• Exercise directions: Nothing other than an exact copy of the lines from the one containing "1011x1176 pixels." through the last line of the listing below should be written.

━━━ The input ━━━

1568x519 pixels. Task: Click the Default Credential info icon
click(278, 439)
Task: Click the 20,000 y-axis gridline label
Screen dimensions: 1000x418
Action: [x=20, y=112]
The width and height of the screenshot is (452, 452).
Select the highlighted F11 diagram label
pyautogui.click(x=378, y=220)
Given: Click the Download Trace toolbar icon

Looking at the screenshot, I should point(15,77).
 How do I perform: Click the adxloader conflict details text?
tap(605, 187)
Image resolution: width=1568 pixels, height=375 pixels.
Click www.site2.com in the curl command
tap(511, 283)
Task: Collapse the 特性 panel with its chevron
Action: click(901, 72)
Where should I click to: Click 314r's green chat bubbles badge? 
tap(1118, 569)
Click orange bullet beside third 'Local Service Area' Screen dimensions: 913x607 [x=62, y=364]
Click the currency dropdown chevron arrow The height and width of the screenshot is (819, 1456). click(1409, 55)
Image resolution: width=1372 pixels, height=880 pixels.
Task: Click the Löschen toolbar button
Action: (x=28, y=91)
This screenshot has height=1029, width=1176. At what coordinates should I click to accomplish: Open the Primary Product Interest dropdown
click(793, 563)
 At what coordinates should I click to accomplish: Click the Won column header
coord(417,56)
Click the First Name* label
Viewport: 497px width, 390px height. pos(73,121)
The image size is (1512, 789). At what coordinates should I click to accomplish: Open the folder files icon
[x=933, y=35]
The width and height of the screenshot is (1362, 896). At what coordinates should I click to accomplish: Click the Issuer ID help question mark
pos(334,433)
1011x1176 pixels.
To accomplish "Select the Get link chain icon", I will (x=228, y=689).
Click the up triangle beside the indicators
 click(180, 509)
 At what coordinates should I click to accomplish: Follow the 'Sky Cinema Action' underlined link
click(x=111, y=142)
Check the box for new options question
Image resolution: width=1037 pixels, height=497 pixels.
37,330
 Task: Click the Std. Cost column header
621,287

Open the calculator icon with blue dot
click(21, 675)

━━━

• Problem solution:
1011x1176 pixels.
To accomplish "Select the Get link chain icon", I will (x=228, y=689).
Click the up triangle beside the indicators
 click(180, 509)
 At what coordinates should I click to accomplish: Follow the 'Sky Cinema Action' underlined link
click(x=111, y=142)
Check the box for new options question
Image resolution: width=1037 pixels, height=497 pixels.
37,330
 Task: Click the Std. Cost column header
621,287

Open the calculator icon with blue dot
click(21, 675)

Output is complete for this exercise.